What Life Insurance Products Indians Are Buying – Find Out


In its latest insurance industry report, Emkay Global Financial Services shared comprehensive details on new business performance across all product categories in life insurance in FY22.

Even though ULIPs made a strong comeback in 9MFY22 (Retail Annual Premium Equivalent +50% YoY), the category experienced a significant slowdown in Q4 (+8% YoY), driving the growth of the Retail Annual Premium Equivalent ULIP (APE) for the year 22 to 33%.

Pension products and non-participating savings (savings) continued to grow strongly, but annuity products and participating savings struggled, reflecting the slow growth of LIC (the most dominant player on these segments).

The very slow growth in the amount insured by new individual business compared to the growth in premiums very clearly reflects the slowdown in personal protection volumes due to the impact on demand resulting from price increases and supply problems. which prevented insurers from writing retail term policies in the first half of FY22.

Strong growth in Group Term Insurance (GTI) premiums (+82% YoY) versus Sum Assured’s 17% YoY growth reflects strong price increases in the GTI business.

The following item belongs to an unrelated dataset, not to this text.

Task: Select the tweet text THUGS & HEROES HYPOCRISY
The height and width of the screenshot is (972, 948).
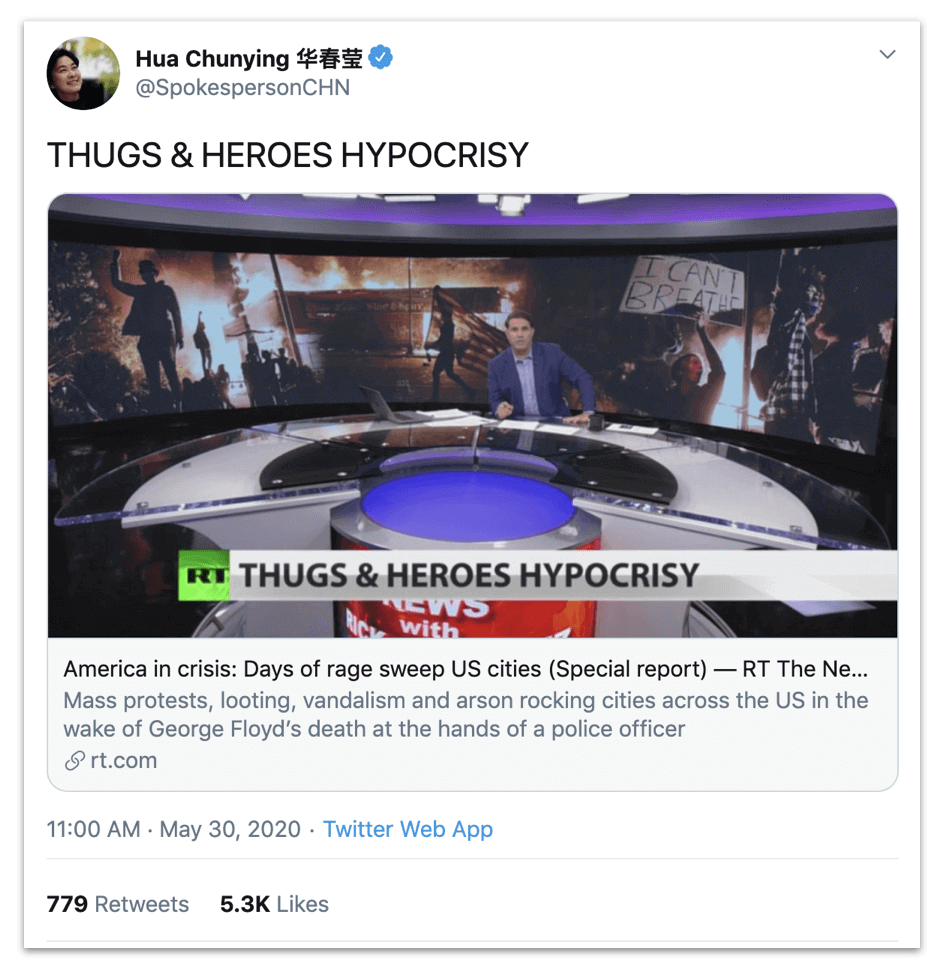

Going forward, with the inversion of the interest rate cycle, stock market volatility, high inflation and the return of postponed discretionary consumption, middle-class household savings will be under pressure, which will lead to some pressure on the savings-life insurance business.

All things considered, large private players, with their superior brands and distribution networks and implementing their agile and innovative approaches, are well positioned for strong growth and increasing their market shares.

The evolution of the new enterprise product line in FY22 was shaped by a combination of external factors, including a persistently low interest rate environment, buoyant equity markets in the first half of financial year 22 and the dislocations caused by the Covid-19 (additional savings will be deployed by the upper middle class and wealthy class, but reduced savings capacity of the masses). These external factors, along with changing customer preferences, drove the evolution of the new business line into ULIP, non-participating savings and retirement products.

Strong equity markets and increased savings from the affluent class and young white-collar workers with higher risk appetite helped ULIPs record strong retail APE growth in 9MFY22 (+ 50% YoY). However, ULIP APE’s growth slowed significantly to +8% YoY in the fourth quarter, bringing full year growth to 22-33% YoY.

Non-peer (savings and provident) continues to grow sustainably despite the slowdown in the non-peer provident component, its share in individual APE falling from 18% in FY20 to 23% in FY22.